4. Menampakkan kebenaran Muhammad dalam dakwahnya dengan apa yang
diberitakannya tentang hal ihwal orang-orang terdahulu di sepanjang kurun dan
generasi
5. Menyibak kebohongan ahli kitab dengan hujjah yang membeberkan
keterangan dan petunjuk yang mereka sembunyikan, dan menantang mereka dengan si
kitab mereka sendiri sebelum kitab itu diubah dan diganti. Misalnya firman
Allah:
“Semua makanan adalah halal bagi Bani Israil melainkan makanan yang
diharamkan oleh Israil (Ya’kub) untuk dirinya sendiri sebelum taurat
diturunkan. Katakanlah : (jika kamu mengatakan ada makanan yang diharamkan
sebelum taurat), maka bawalah Taurat itu, lalu bacalah ia jika kamu orang-orang
yang benar. ” (Ali ‘Imran
(3):93)
6. Kisah termasuk salah satu bentuk sastra yang dapat menarik
perhatian para pendengar dan menetapkan pesan-pesan yang terkandung didalamnya
kedalam jiwa. Fiman Allah:
“Sesungguhnya
pada kisah mereka itu terdapa pelajaran bagi orang-orang yang berakal.” (Yusuf
(12):111).[1]
b.
Pengulangan
Kisah dan Hikmahnya
Qur’an banyak
mengandung berbagai kisah yang diungkapkan berulang-ulang dibeberapa tempat.

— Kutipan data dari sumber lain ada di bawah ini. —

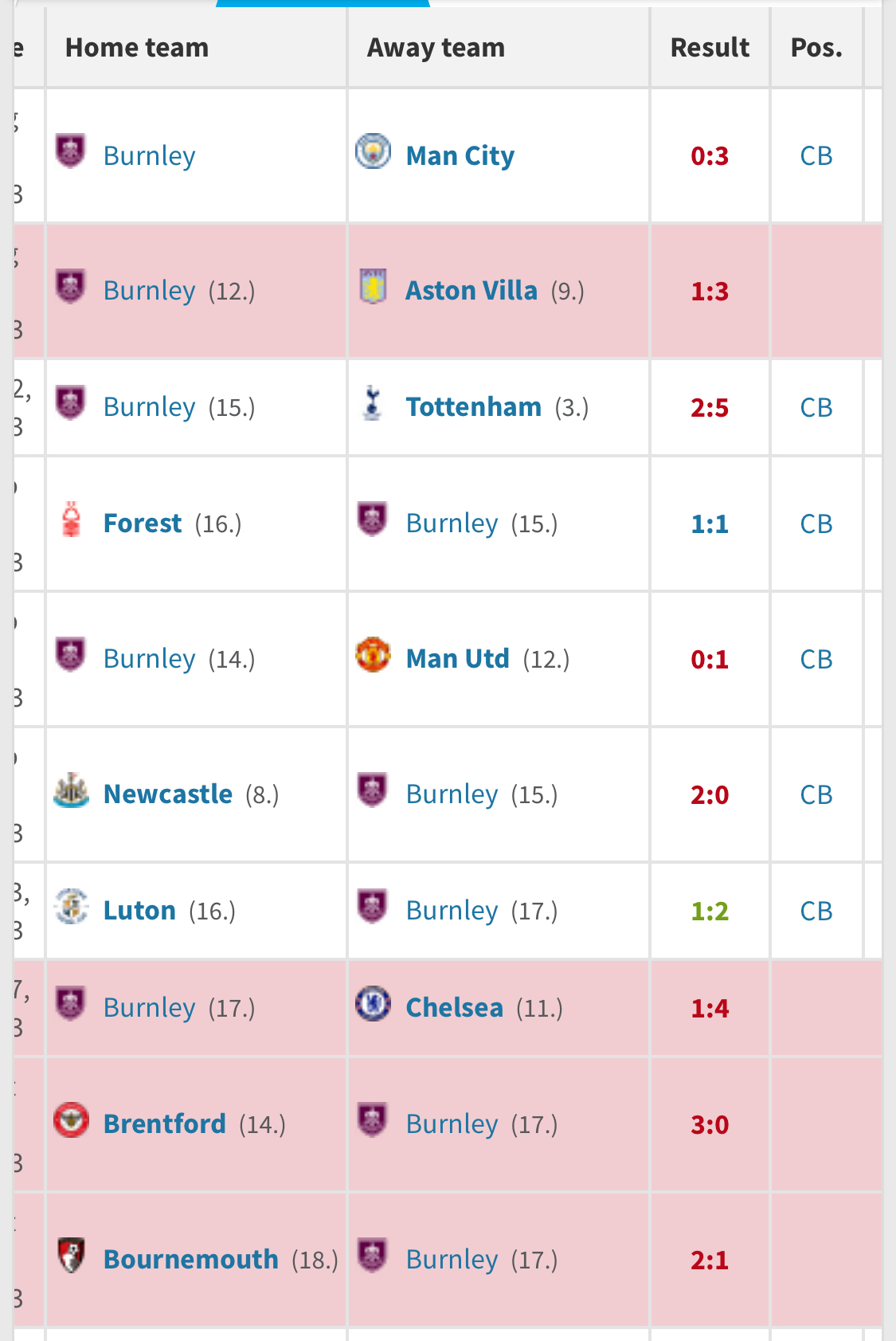The width and height of the screenshot is (896, 1341).
Task: Click the Aston Villa club crest
Action: click(x=373, y=287)
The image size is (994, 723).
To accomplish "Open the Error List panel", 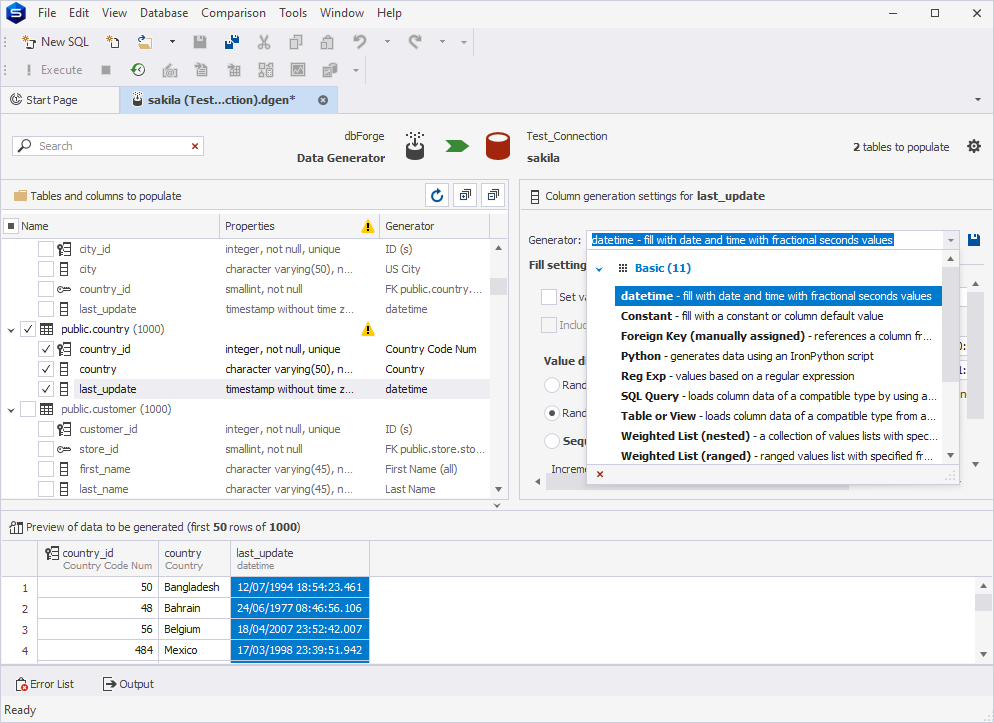I will tap(44, 684).
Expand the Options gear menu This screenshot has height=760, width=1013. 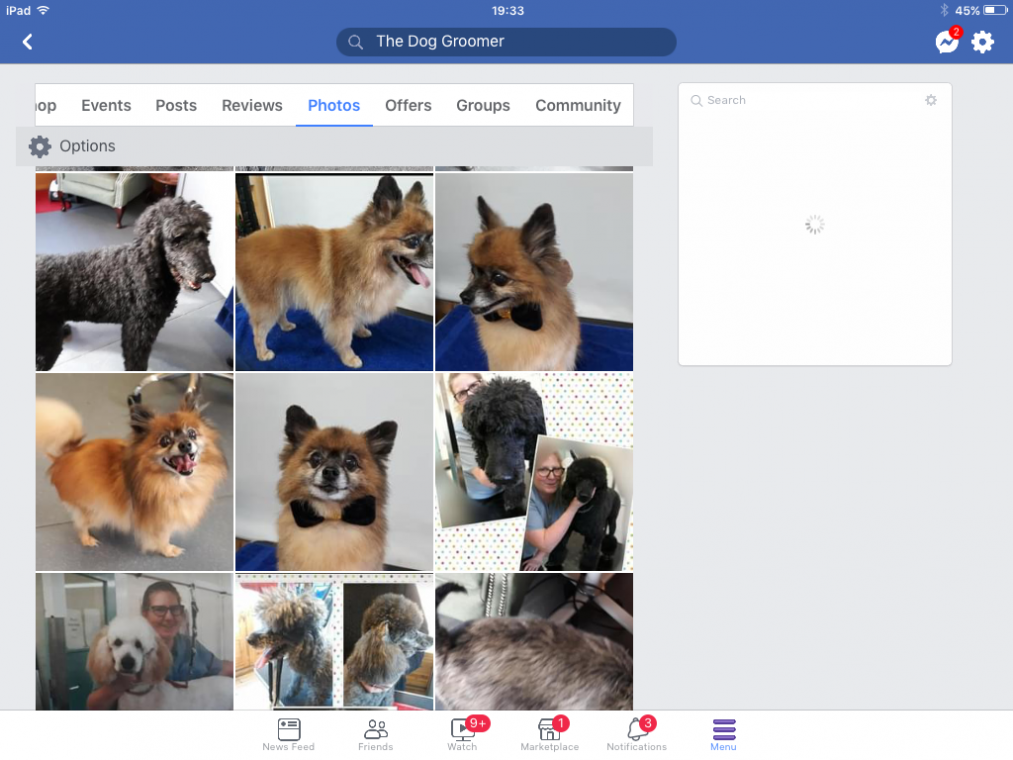[40, 146]
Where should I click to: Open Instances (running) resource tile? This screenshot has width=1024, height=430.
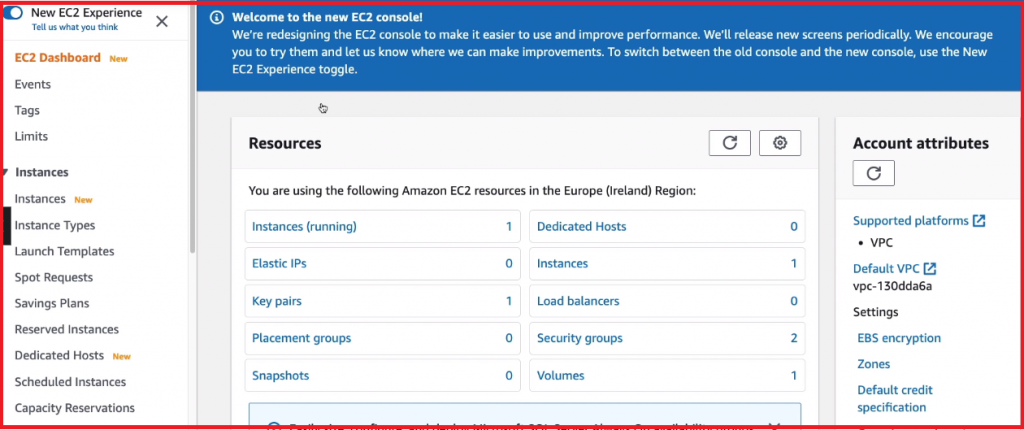pyautogui.click(x=304, y=227)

Sebuah kisah terkadang berulang kali disebutkan dalam al-Quran dan dikemukakan
dalm berbagai bentuk yang berbeda. Di sebagian tempat ada bagian-bagian yang
didahulukan, sedangkan di tempat lain diakhirkan. Demikian pula terkadang
dikemukakan secara singkat dan terkadang secara panjang lebar, dan
sebagainya. Diantara himahnya ialah:
1.
Menjelaskan
kebalaghahan Al-Quran dalam bentuk yang paling tinggi. Di antara keistimewaan-keistimewaan
balaghah ialah menerangkan sebuah makna dalam berbagai macam susunan. Dan di
tiap-tiap tempat disebut dengan susunan kalimat yang berbeda-beda dari yang
telah disebutkan. Dengan demikian selalu terasa nikmat kita mendengarkan dan
kita membacanya.
2.
Menunjkkan
kehebatan mu’jizat Qur’an. Sebab menyebut suatu makna dalam berbagai bentuk
susunan perkataan yang tidak dapat ditantang salah satunya oleh
sastrawan-sastrawan arab, menjelaskan bahwasannya Al Quran itu benar-benar dari
Allah.
3.
Memeberikan
perhatian penuh kepada kisah tersebut. Mengulang-ulang kisah adalah salah satu
cara ta’kid (pengukuhan) dan salah satu dari indikasi betapa besarnya
perhatian. Misalnya kisah Musa dan Fir’aun. Kisah ini menggambarkan secara
sempurna pergulatan sengit antara kebenaran dengan kebatilan. Dan sekalipun
kisah itu sering diulang-ulang, tetapi pengulangannya tidak pernah teerjadi
dalam sebuah surah.
4.
Karena
perbedaan tujuan yang karenanyalah disebut kisah itu. Di suatu tempat
diterangkan sebagiannya, karena itu saja yang diperlukan dan ditempat lain
disebut lebih sempurna karena demikianlah yang dikehendaki keadaan. [2]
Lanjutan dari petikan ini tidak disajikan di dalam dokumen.